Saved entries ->

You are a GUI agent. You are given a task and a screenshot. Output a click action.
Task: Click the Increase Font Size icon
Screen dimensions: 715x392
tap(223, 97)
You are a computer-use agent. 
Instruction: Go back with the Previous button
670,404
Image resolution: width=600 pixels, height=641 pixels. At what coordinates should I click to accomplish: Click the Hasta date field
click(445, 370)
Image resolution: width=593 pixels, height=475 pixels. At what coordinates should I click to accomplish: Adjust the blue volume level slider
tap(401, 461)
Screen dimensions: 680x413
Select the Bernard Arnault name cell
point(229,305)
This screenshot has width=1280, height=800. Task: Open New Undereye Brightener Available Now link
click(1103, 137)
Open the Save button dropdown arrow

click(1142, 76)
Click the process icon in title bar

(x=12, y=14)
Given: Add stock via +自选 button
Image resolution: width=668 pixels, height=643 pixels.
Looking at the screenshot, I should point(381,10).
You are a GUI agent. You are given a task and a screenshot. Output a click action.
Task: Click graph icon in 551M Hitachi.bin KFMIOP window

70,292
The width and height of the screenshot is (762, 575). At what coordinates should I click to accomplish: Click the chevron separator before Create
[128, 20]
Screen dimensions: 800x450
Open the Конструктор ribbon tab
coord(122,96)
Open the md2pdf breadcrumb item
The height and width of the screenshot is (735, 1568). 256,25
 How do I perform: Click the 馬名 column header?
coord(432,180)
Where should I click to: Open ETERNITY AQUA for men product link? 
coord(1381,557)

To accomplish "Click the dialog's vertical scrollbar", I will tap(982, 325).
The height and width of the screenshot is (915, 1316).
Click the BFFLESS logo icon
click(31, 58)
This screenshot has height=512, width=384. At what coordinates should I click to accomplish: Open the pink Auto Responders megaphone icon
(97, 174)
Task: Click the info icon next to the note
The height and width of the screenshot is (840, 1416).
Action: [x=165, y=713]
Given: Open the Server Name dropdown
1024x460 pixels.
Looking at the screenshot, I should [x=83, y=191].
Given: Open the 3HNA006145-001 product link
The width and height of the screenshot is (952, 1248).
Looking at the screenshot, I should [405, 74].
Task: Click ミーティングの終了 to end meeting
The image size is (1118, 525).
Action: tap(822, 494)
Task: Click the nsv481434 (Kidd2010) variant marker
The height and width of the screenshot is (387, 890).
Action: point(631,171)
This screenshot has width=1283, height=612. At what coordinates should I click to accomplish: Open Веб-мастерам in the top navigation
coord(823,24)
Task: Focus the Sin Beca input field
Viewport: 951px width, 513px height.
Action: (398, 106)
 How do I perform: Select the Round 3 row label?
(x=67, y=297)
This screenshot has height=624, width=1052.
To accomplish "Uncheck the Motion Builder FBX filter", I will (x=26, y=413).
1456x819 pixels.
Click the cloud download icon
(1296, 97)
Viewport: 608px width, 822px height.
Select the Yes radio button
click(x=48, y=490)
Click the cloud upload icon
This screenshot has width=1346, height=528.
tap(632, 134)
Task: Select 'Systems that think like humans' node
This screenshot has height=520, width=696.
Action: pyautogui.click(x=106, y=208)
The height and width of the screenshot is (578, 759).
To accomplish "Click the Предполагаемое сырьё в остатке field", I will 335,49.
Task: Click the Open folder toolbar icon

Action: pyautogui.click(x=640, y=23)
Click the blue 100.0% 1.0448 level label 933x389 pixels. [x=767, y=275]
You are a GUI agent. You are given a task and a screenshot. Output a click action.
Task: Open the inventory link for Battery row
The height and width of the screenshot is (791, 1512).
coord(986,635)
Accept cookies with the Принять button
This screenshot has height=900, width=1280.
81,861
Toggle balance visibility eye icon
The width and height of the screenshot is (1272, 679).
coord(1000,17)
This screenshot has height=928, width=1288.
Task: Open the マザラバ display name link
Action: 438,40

What the exercise asks ->
Work out the count of lines in the data above containing the string "will". Give it alone.

Solution to this exercise ->
3